Wisła Płock i Śląsk Wrocław podjęły się w tym sezonie zadania bardzo trudnego, graniczącego z niewykonalnym – utrzymać się w lidze bez co najmniej przyzwoitego napastnika. O ile beniaminek zdążył się zimą zreflektować, o tyle Jan Urban pracę nad skutecznością wykonuje bardziej w drugiej linii.
Najlepszy ligowy strzelec Śląska? Ryota Morioka, z czterema golami, jednym więcej niż Kamil Biliński. Najlepszy ligowy strzelec Wisły? Kante, Merebaszwili, Wlazło – po cztery trafienia. Jak na 20 jesiennych kolejek wygląda to słabo.

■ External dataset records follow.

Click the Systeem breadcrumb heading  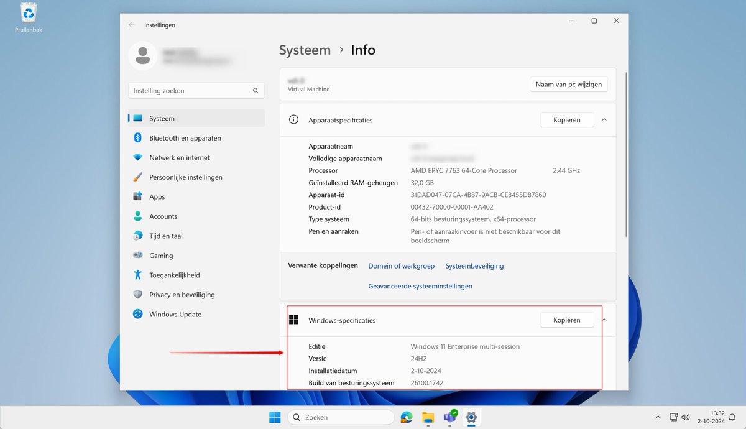pos(305,50)
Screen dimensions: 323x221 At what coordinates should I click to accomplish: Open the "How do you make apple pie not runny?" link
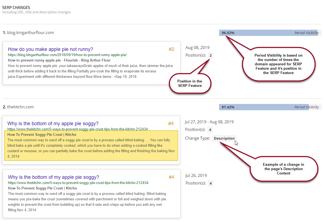click(x=50, y=49)
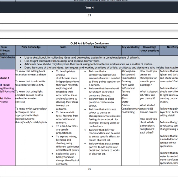The width and height of the screenshot is (178, 178).
Task: Select the 'What is abstract art?' question
Action: pos(149,95)
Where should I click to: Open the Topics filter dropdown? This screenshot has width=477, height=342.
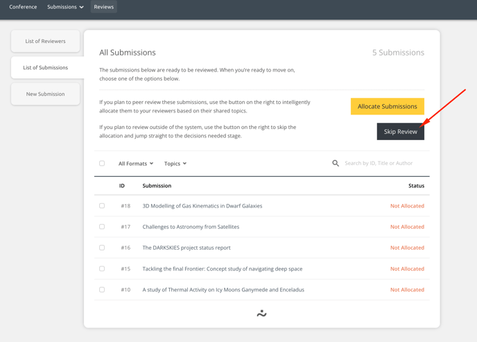175,164
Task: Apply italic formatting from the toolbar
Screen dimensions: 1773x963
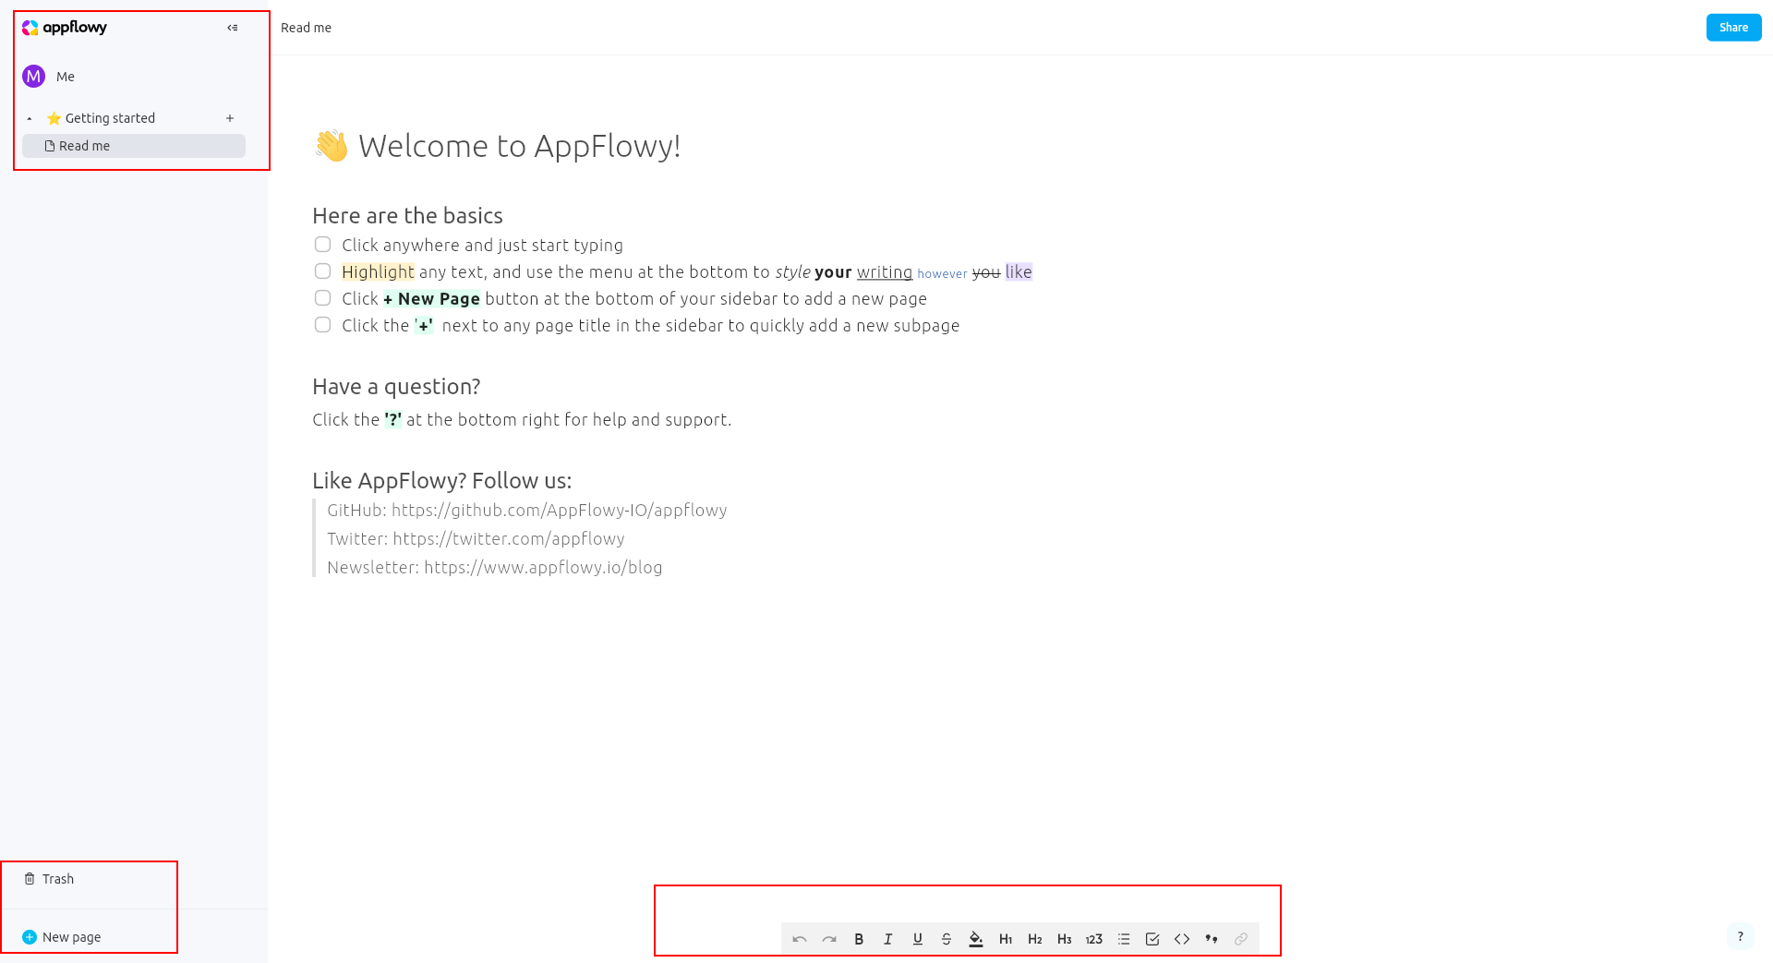Action: point(887,938)
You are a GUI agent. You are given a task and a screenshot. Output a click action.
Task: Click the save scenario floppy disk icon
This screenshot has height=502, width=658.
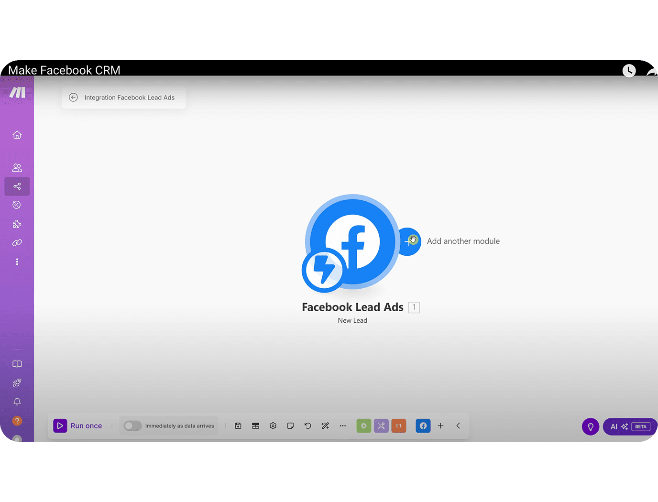click(238, 426)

Może nie jest to od razu najgorszy wynik w lidze, ale wystarczająco kiepski, by być wśród najgorszych ataków.
Korona Kielce – Palanca, Sekulski (po 5 goli)
Zagłębie Lubin – Woźniak (5 goli), Janus (4 gole), Starzyński i Janoszka (po 3 gole), Buksa, Nespor i Piątek (po 2 gole)

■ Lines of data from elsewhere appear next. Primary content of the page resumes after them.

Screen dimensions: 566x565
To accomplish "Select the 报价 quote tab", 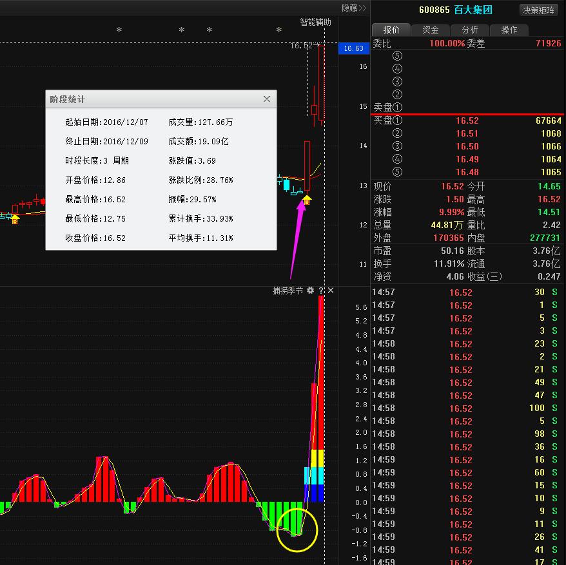I will tap(391, 30).
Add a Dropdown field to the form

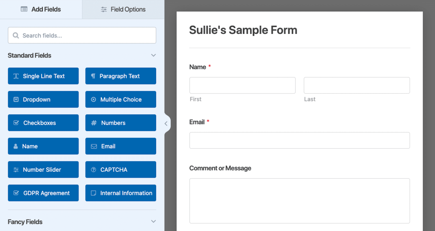click(43, 99)
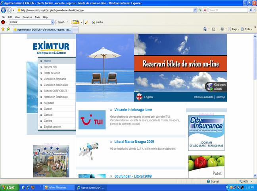The height and width of the screenshot is (191, 257).
Task: Select Bilete de Avion menu item
Action: pos(52,73)
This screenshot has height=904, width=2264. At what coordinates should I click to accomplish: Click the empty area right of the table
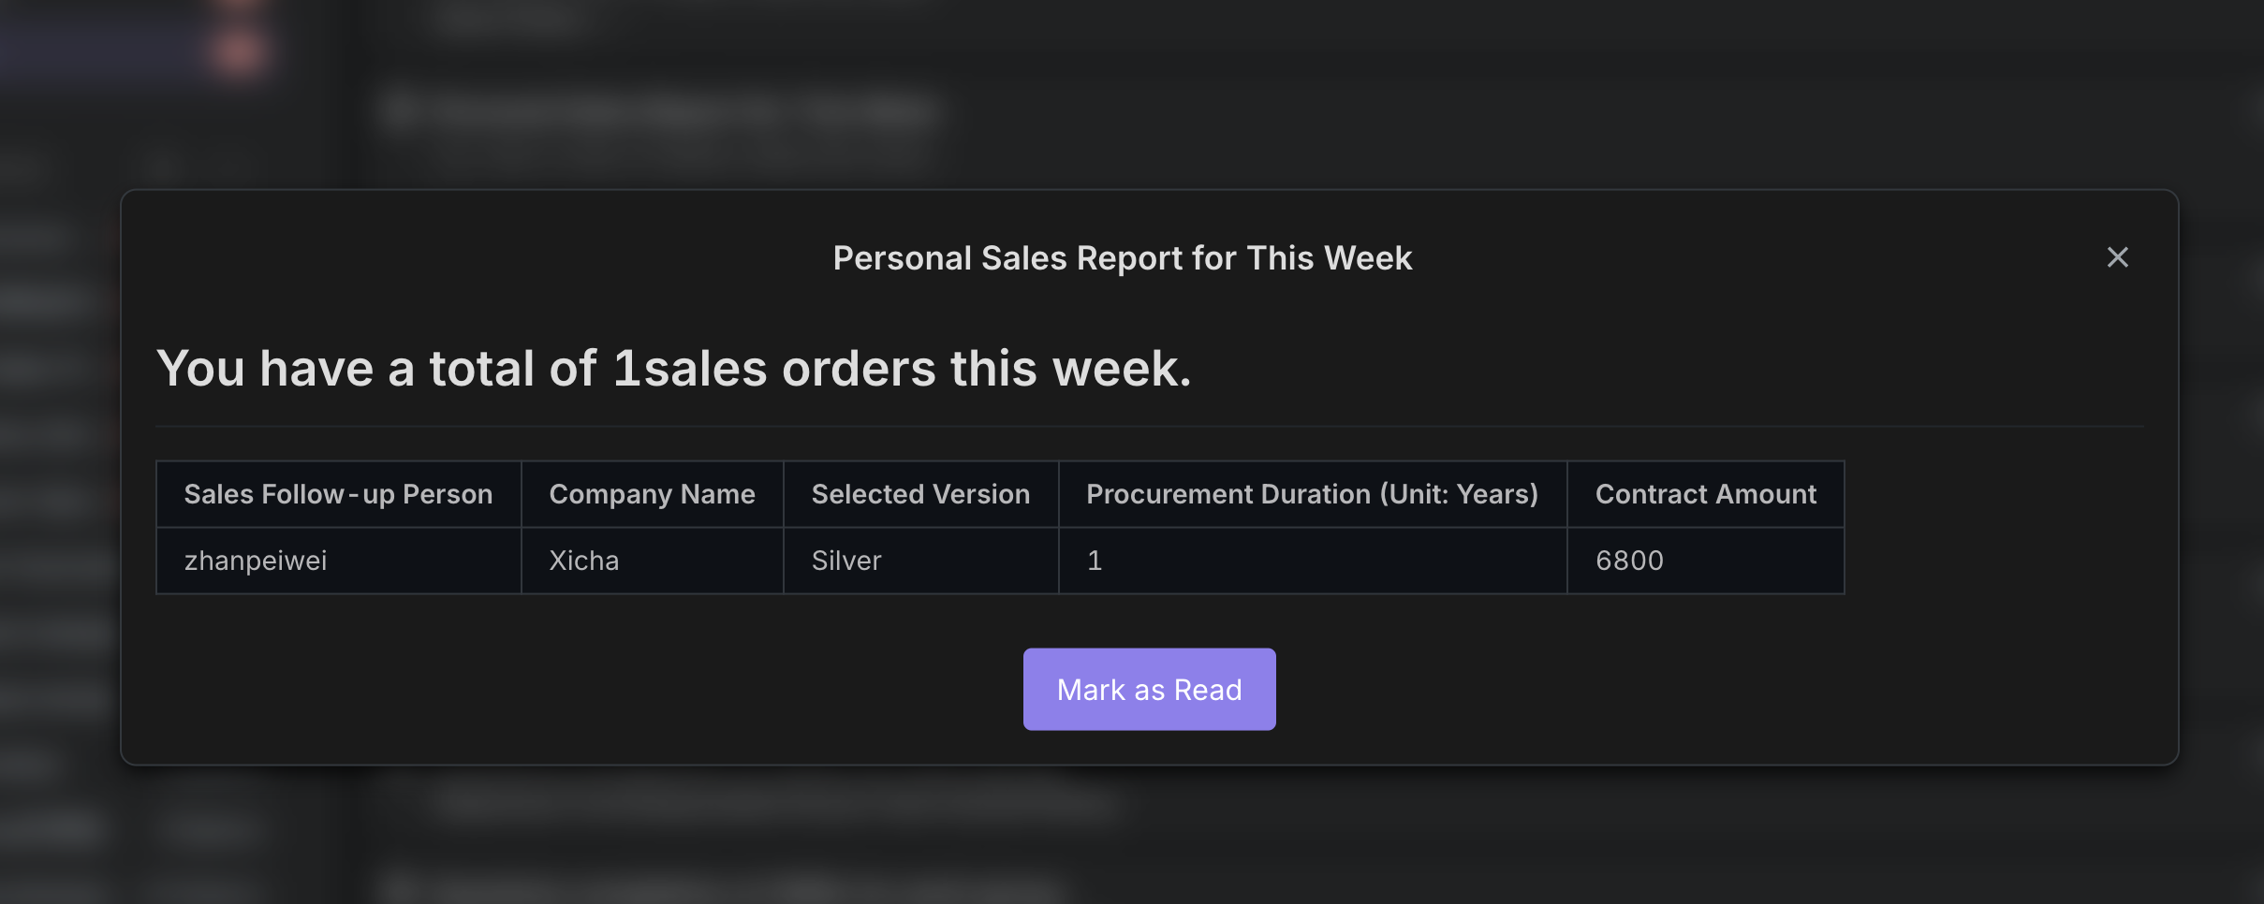point(1994,527)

Wisła Płock – Kante, Merebaszwili i Wlazło (po 4 gole)
Śląsk Wrocław – Morioka (4 gole); Biliński i Grajciar (po 3 gole)
Górnik Łęczna – Drewniak (3 gole); Bonin, Grzelczak, Hernandez, Piesio, Śpiączka (po 2 gole)
Piast Gliwice – Badia (3 gole); Hebert, Jankowski, Szeliga, Zivec (po 2 gole)

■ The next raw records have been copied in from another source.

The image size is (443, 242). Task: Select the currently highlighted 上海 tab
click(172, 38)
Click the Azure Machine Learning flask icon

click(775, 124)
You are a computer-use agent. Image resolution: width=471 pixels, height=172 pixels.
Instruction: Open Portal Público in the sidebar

Zagłębie sobie poradzi, bo napastników ma dobrych. Korona powinna sobie poradzić, bo Sekulskiego zastąpiła Micanskim i Górskim. Piast powinien sobie poradzić, bo w miejsce Gotala i Barisicia wziął Papadopulosa i Sekulskiego. Zostaje trójka: Górnik, Śląsk i Wisła.
W Płocku sprawnie zdefiniowali jednak problem. Stwierdzili, że plan utrzymania ligi z takim napastnikiem jak Jose Kante, jest zbyt ryzykowny. Rok temu Górnik Zabrze spadł z Ekstraklasy z reprezentantem Gwinei w składzie. Wtedy w rundzie wiosennej ani razu nie trafił do siatki, teraz – ma już cztery gole. Mimo wszystko, zimą ciekawą opcją wydał się Mateusz Piątkowski, który przed wyjazdem na Cypr zdobył czternaście bramek dla Jagiellonii. I to on ma być polisą ubezpieczeniową Nafciarzy.
Śląsk też zapowiadał, że potrzebuje ściągnąć napastnika. Do dziś go jednak nie znalazł, jedynie sprowadził na skrzydło Picha, jako defensywnego pomocnika Kovacevicia, a Urban znalazł w zespole nową rolę Madejowi: zamiast na boku, to w środku. Ale atak? No, tu jest naprawdę duży problem, bo Idzik i Mervo są w tym sezonie bez gola, a Biliński strzelił marne trzy.
Zresztą, wrocławianie w 20 meczach zdobyli 20 bramek. Czyli średnio jedno trafienie na 90 minut, najgorszy bilans w lidze. I przy takim układzie podejmują próbę uniknięcia spadku.